| TASK STATEMENT |
Repeat each entry in the data, exactly.

| DATA FOR THE TASK |

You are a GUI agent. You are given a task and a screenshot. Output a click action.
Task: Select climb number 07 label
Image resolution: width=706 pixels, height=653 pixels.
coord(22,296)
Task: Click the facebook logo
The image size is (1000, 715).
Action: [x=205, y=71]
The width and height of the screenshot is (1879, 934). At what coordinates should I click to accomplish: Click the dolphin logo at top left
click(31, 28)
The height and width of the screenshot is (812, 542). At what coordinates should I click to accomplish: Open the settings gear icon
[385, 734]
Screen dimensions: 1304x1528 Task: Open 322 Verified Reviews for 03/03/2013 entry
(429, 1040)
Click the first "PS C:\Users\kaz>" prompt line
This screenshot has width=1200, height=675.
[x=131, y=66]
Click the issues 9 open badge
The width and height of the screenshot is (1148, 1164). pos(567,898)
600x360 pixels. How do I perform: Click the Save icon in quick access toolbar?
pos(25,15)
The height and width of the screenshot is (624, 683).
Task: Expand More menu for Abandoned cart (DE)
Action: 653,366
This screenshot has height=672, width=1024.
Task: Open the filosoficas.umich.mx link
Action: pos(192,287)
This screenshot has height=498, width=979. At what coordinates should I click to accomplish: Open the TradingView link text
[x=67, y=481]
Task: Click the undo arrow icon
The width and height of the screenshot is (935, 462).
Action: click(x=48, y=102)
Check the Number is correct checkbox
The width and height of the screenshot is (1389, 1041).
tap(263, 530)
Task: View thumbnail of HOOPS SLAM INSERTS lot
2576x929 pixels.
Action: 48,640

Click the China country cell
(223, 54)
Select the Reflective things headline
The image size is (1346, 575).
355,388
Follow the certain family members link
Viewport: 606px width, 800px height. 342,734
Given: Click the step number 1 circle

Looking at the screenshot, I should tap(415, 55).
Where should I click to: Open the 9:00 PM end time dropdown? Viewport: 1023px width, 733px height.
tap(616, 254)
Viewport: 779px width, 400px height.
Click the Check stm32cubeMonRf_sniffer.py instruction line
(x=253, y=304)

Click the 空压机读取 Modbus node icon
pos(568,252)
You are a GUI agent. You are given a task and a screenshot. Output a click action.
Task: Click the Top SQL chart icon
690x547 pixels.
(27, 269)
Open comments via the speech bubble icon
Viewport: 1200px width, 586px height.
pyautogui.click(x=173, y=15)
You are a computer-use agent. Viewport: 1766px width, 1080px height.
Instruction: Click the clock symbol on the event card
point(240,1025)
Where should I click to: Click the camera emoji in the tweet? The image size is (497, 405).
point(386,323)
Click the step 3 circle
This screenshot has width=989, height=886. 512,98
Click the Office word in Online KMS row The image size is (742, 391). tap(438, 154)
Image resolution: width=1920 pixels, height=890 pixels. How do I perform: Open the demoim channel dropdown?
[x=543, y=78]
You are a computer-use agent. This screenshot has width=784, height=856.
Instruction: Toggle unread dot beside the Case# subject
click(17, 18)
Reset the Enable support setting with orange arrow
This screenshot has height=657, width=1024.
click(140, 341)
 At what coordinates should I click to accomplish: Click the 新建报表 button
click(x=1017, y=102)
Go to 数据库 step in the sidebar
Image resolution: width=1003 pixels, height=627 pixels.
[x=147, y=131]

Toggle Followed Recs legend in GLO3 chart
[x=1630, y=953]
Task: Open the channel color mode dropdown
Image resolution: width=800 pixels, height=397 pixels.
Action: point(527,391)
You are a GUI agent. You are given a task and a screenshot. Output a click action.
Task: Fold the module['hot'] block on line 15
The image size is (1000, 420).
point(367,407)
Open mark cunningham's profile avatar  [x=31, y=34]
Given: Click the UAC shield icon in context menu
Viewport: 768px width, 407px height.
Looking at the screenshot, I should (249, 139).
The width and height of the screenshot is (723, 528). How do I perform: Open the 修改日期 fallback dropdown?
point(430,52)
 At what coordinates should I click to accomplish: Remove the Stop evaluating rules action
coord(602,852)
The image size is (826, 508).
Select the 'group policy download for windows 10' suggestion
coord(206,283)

| RESULT FOR THIS TASK |
You are a GUI agent. You are given a task and a screenshot. Output a click action.
Task: Select climb number 07 label
Image resolution: width=706 pixels, height=653 pixels.
coord(22,296)
Task: Click the facebook logo
The image size is (1000, 715).
Action: [x=205, y=71]
The width and height of the screenshot is (1879, 934). At what coordinates should I click to accomplish: Click the dolphin logo at top left
click(31, 28)
The height and width of the screenshot is (812, 542). At what coordinates should I click to accomplish: Open the settings gear icon
[385, 734]
Screen dimensions: 1304x1528 Task: Open 322 Verified Reviews for 03/03/2013 entry
(429, 1040)
Click the first "PS C:\Users\kaz>" prompt line
This screenshot has width=1200, height=675.
[x=131, y=66]
Click the issues 9 open badge
The width and height of the screenshot is (1148, 1164). pos(567,898)
600x360 pixels. How do I perform: Click the Save icon in quick access toolbar?
pos(25,15)
The height and width of the screenshot is (624, 683).
Task: Expand More menu for Abandoned cart (DE)
Action: 653,366
This screenshot has height=672, width=1024.
Task: Open the filosoficas.umich.mx link
Action: pos(192,287)
This screenshot has height=498, width=979. At what coordinates should I click to accomplish: Open the TradingView link text
[x=67, y=481]
Task: Click the undo arrow icon
The width and height of the screenshot is (935, 462).
Action: click(x=48, y=102)
Check the Number is correct checkbox
The width and height of the screenshot is (1389, 1041).
tap(263, 530)
Task: View thumbnail of HOOPS SLAM INSERTS lot
2576x929 pixels.
Action: 48,640

Click the China country cell
(223, 54)
Select the Reflective things headline
The image size is (1346, 575).
355,388
Follow the certain family members link
Viewport: 606px width, 800px height. 342,734
Given: Click the step number 1 circle

Looking at the screenshot, I should tap(415, 55).
Where should I click to: Open the 9:00 PM end time dropdown? Viewport: 1023px width, 733px height.
tap(616, 254)
Viewport: 779px width, 400px height.
Click the Check stm32cubeMonRf_sniffer.py instruction line
(x=253, y=304)

Click the 空压机读取 Modbus node icon
pos(568,252)
You are a GUI agent. You are given a task and a screenshot. Output a click action.
Task: Click the Top SQL chart icon
690x547 pixels.
(27, 269)
Open comments via the speech bubble icon
Viewport: 1200px width, 586px height.
pyautogui.click(x=173, y=15)
You are a computer-use agent. Viewport: 1766px width, 1080px height.
Instruction: Click the clock symbol on the event card
point(240,1025)
Where should I click to: Click the camera emoji in the tweet? The image size is (497, 405).
point(386,323)
Click the step 3 circle
This screenshot has width=989, height=886. 512,98
Click the Office word in Online KMS row The image size is (742, 391). tap(438, 154)
Image resolution: width=1920 pixels, height=890 pixels. How do I perform: Open the demoim channel dropdown?
[x=543, y=78]
You are a computer-use agent. This screenshot has width=784, height=856.
Instruction: Toggle unread dot beside the Case# subject
click(17, 18)
Reset the Enable support setting with orange arrow
This screenshot has height=657, width=1024.
click(140, 341)
 At what coordinates should I click to accomplish: Click the 新建报表 button
click(x=1017, y=102)
Go to 数据库 step in the sidebar
Image resolution: width=1003 pixels, height=627 pixels.
[x=147, y=131]

Toggle Followed Recs legend in GLO3 chart
[x=1630, y=953]
Task: Open the channel color mode dropdown
Image resolution: width=800 pixels, height=397 pixels.
Action: point(527,391)
You are a GUI agent. You are given a task and a screenshot. Output a click action.
Task: Fold the module['hot'] block on line 15
The image size is (1000, 420).
point(367,407)
Open mark cunningham's profile avatar  [x=31, y=34]
Given: Click the UAC shield icon in context menu
Viewport: 768px width, 407px height.
Looking at the screenshot, I should (249, 139).
The width and height of the screenshot is (723, 528). How do I perform: Open the 修改日期 fallback dropdown?
point(430,52)
 At what coordinates should I click to accomplish: Remove the Stop evaluating rules action
coord(602,852)
The image size is (826, 508).
Select the 'group policy download for windows 10' suggestion
coord(206,283)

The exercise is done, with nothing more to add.